Opening Up African Farming Data
Improving the performance of African farms is enabled by access to reliable and multi-faceted data linking information about farm sizes, farm location, input use, and technological choices to the local climate, soil, market access and other circumstances faced by African farm families.
Dearth of Usable Data
The dearth of usable data about African farming operations is beginning to be addressed, but there is a long way to go. In 2009, the World Bank launched the LSMS-Integrated Survey of Agriculture (LSMS-ISA). These data are beginning to make a difference, but as valuable as they are, the data span a comparatively limited share of the African agricultural landscape—presently 8 countries, 25.9 percent of sub-Saharan Africa’s agricultural land in 2015, 45.9 percent of the region’s economically active population in agriculture, and 47.3 percent of its agricultural output by value in 2016 according to FAO statistics.
Complementing this effort, the University of Minnesota’s InSTePP center led an undertaking to compile spatially calibrated, subnational farming data across more than one million surveyed (farm) households (drawn from national agricultural censuses, reports and surveys) spanning 25 countries, 62.8 percent of sub-Saharan Africa’s agricultural land in 2015, 75.6 percent of its economically active population in agriculture, and 78.8 percent of its agricultural output by value in 2016.
Working with G.E.M.S, InSTePP is making these spatially-explicit farm data accessible via GEMSOpen in ways that make them functionally interoperable with numerous other datasets (e.g., climate, terrain, market access, soils, demographics and related data).
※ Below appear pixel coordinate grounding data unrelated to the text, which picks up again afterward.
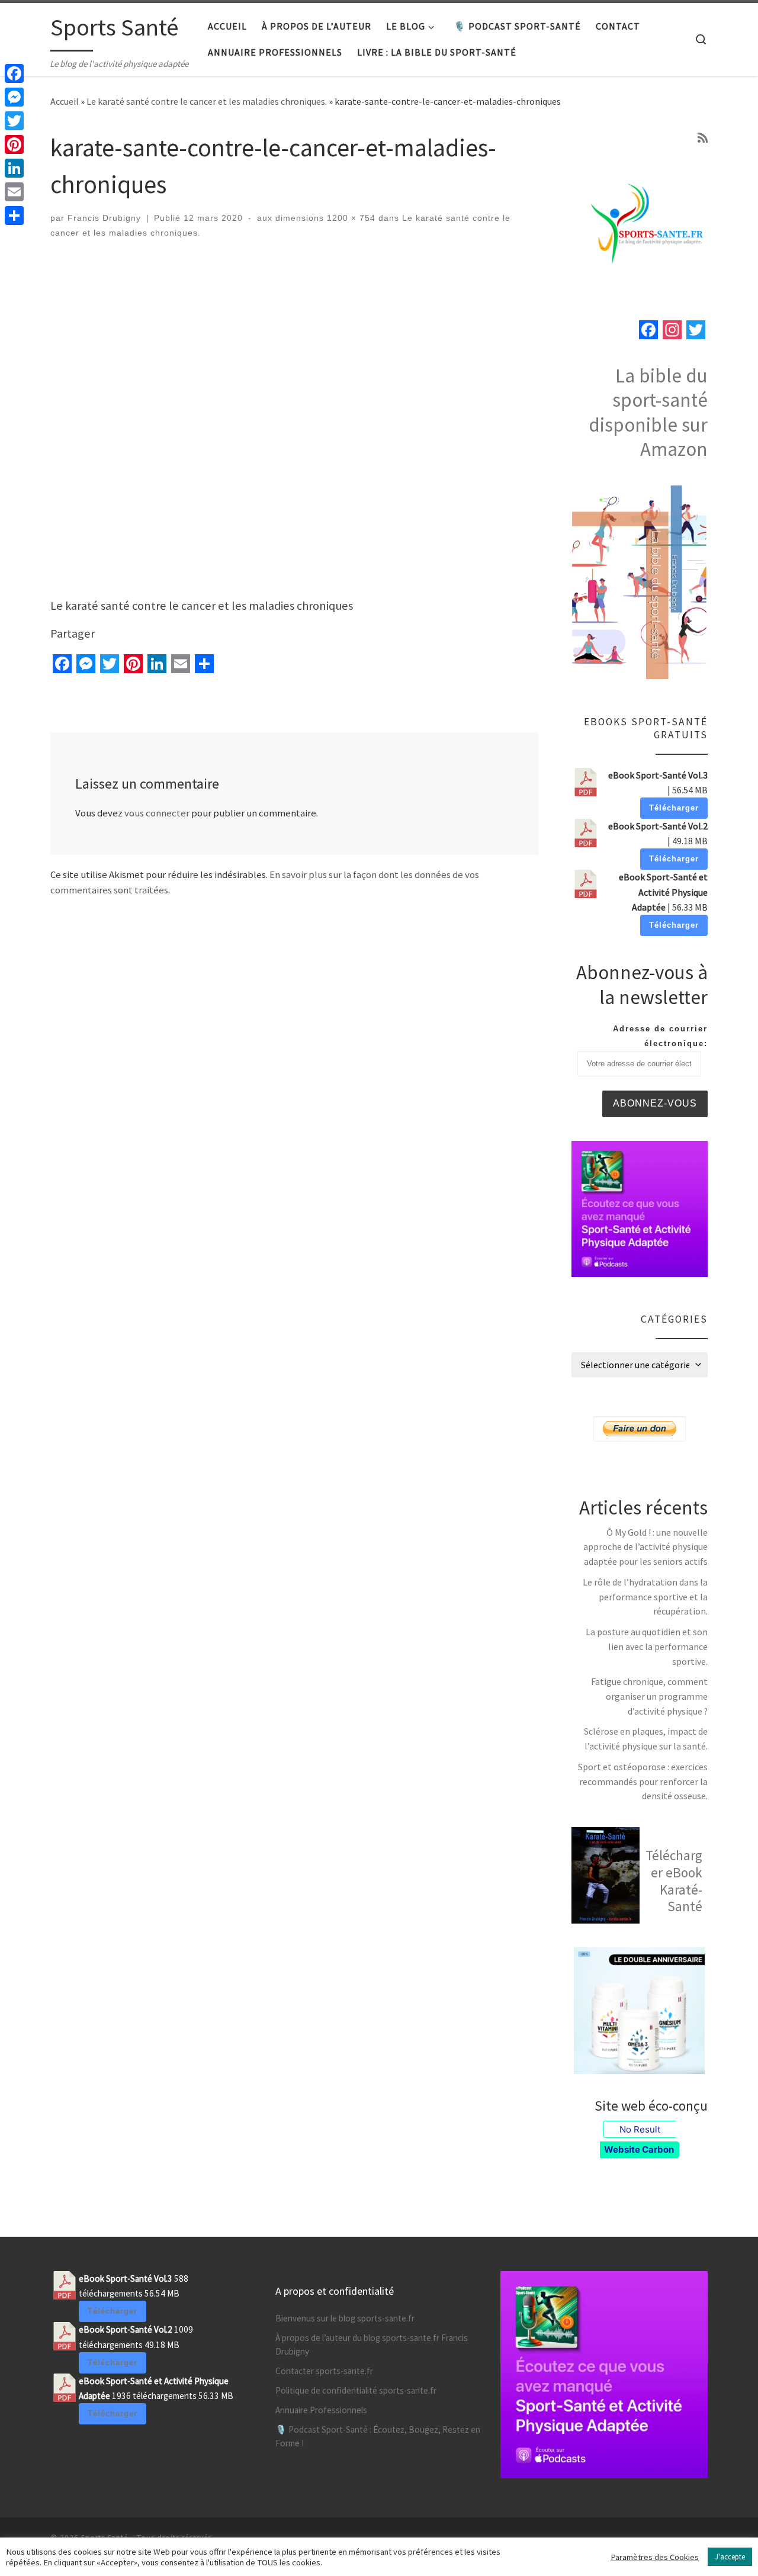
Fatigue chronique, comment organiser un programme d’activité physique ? (649, 1695)
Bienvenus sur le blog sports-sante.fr (345, 2318)
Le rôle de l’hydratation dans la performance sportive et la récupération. (645, 1596)
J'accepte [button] (730, 2557)
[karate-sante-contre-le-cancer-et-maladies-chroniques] (294, 424)
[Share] (14, 215)
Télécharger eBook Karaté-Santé (673, 1881)
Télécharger (674, 807)
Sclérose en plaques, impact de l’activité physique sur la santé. (646, 1738)
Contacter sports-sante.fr (324, 2370)
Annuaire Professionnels (321, 2410)
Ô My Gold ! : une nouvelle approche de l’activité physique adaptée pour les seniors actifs (645, 1546)
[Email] (14, 192)
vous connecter (157, 812)
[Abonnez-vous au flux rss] (703, 138)
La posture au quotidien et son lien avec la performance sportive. (647, 1646)
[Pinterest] (14, 144)
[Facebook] (14, 73)
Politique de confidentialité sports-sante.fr (355, 2390)
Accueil (64, 101)
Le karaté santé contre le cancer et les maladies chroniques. (206, 101)
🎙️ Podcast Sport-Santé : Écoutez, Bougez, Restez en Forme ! (377, 2436)
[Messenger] (14, 97)
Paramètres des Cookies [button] (655, 2557)
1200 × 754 (349, 218)
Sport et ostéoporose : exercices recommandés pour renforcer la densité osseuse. (643, 1781)
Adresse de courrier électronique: (660, 1036)
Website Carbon (639, 2149)
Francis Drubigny (104, 218)
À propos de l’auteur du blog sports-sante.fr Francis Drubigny (371, 2344)
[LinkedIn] (14, 168)
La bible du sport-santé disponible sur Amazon (648, 412)
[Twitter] (14, 121)
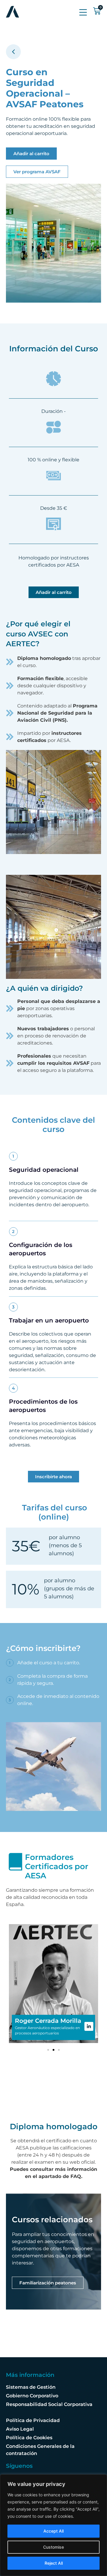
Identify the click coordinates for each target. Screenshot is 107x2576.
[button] (48, 2050)
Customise (53, 2547)
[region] (53, 2525)
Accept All (53, 2530)
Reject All (54, 2563)
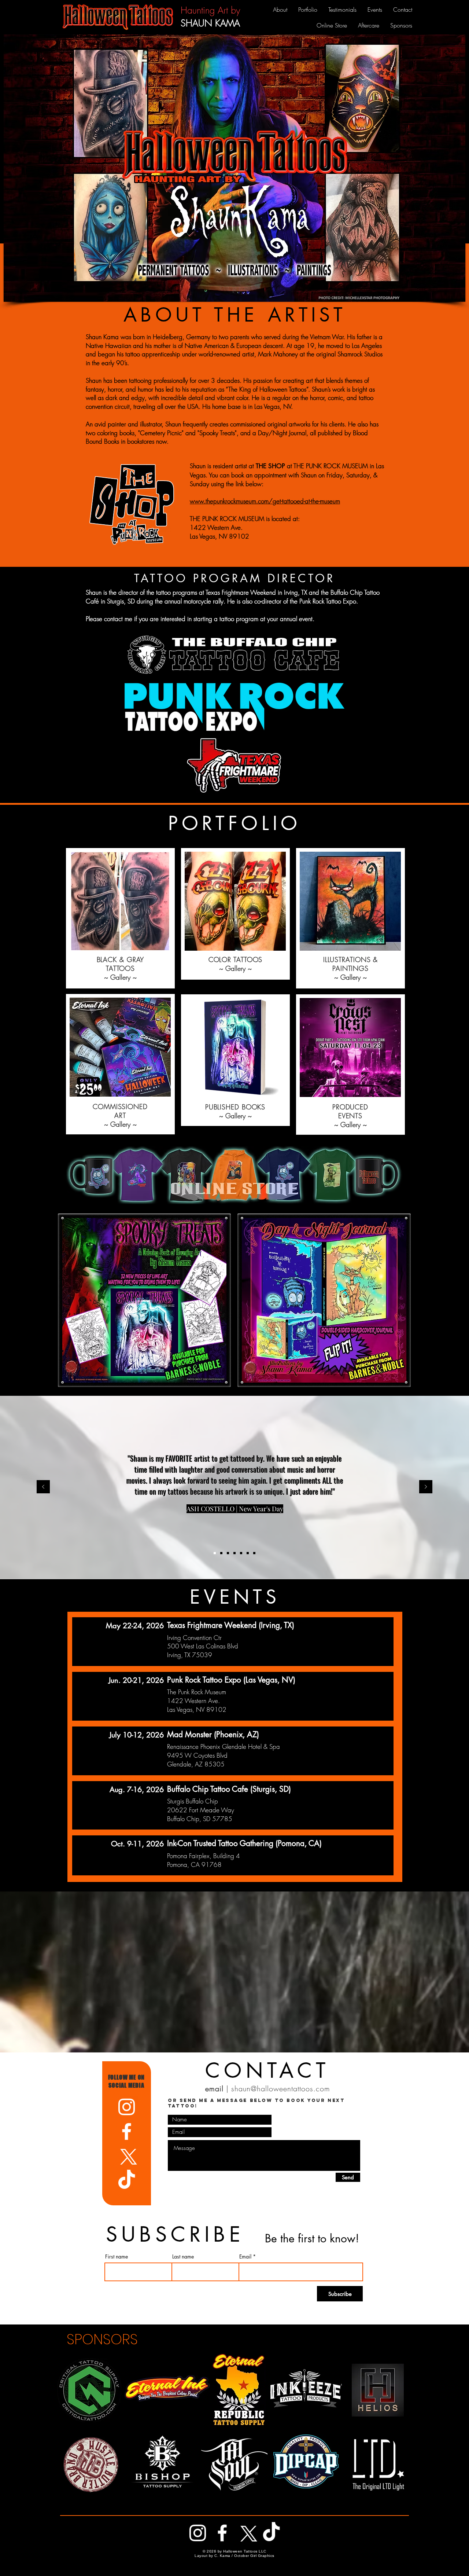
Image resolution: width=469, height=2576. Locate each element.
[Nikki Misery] (234, 1553)
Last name (183, 2256)
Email (245, 2256)
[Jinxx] (241, 1553)
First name (116, 2256)
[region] (234, 1175)
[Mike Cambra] (254, 1553)
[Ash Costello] (215, 1553)
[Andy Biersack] (221, 1553)
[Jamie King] (248, 1553)
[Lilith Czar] (228, 1553)
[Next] (425, 1487)
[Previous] (43, 1487)
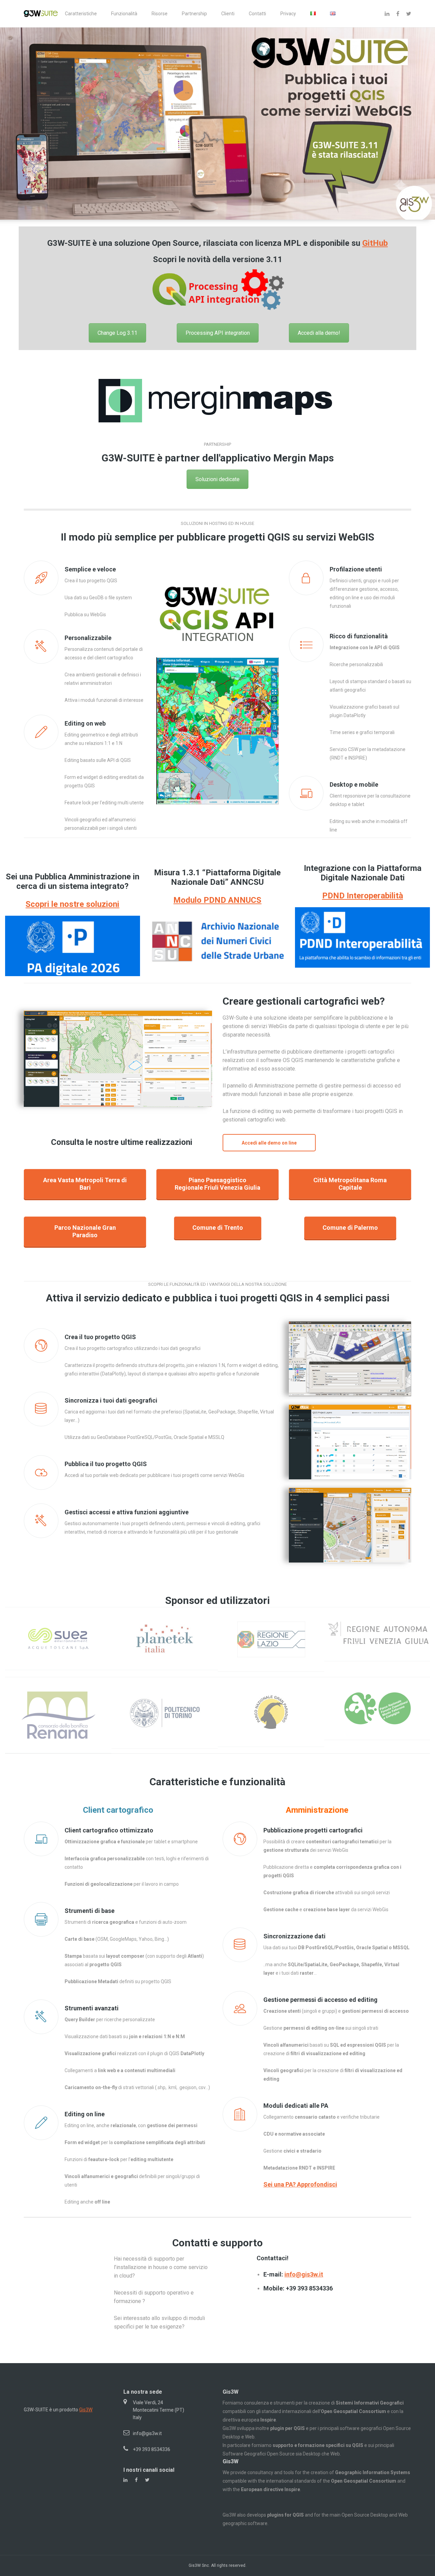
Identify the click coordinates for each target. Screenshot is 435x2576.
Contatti (257, 13)
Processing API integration (218, 333)
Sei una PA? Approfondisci (300, 2184)
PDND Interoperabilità (362, 895)
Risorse (160, 13)
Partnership (194, 13)
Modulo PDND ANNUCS (217, 900)
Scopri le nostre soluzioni (72, 904)
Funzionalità (124, 13)
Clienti (227, 13)
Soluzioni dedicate (217, 479)
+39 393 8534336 (151, 2449)
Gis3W (85, 2409)
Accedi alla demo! (319, 333)
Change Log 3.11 (117, 333)
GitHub (375, 243)
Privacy (288, 13)
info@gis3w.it (303, 2274)
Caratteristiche (81, 13)
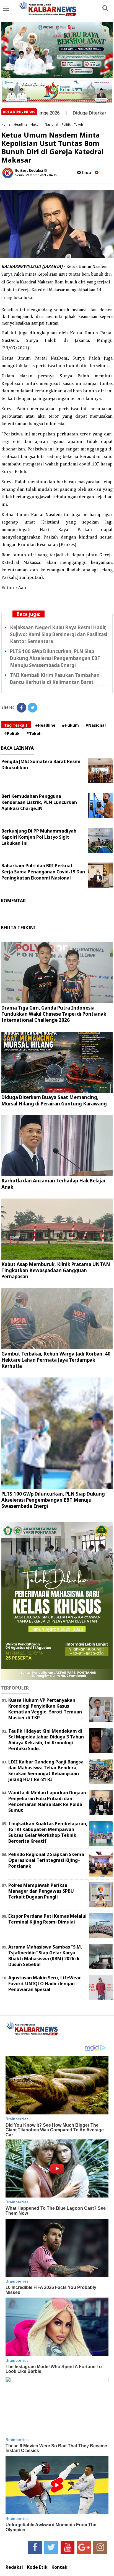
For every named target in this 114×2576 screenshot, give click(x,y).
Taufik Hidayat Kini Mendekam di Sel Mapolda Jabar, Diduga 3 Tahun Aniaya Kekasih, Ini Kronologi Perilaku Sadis (46, 1739)
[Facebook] (21, 707)
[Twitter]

Rescuing African Agricultural Data
With financial support from the Bill and Melinda Gates Foundation by way of the HarvestChoice project, the University of Minnesota, the Universities of Pretoria and Stellenbosch, the Agricultural Research Council of South Africa, with assistance from the Statistical Division of the United Nations Food and Agriculture Organization (FAO) in collaboration with agricultural statistical agencies throughout the region, launched the African Agricultural Data Rescue Initiative (AADRI) in 2007.
AADRI’s mission is to discover, retrieve, scan and make available online past agricultural censuses and reports throughout the region. The initiative also develops summary representations of these data and draws on these data to undertake a range of policy-related analyses, often in an explicitly geo-referenced framework.
African Farming Landscapes Database
Drawing on the AADRI undertaking, InSTePP developed the African Farming Landscapes (AFL) version 2.0 database. AFL-v2.0 includes digitized, statistical survey data compiled at the subnational level, specifically at the ADM1 (administrative unit level 1), the first sub-national level of data stratification. It includes thoroughly documented data for 55 core variables from 50 primary data sources. Documentation was compiled for each country in a way that allows for every entry in the database to be traced back to the particular page and/or table in the primary source from which it was obtained.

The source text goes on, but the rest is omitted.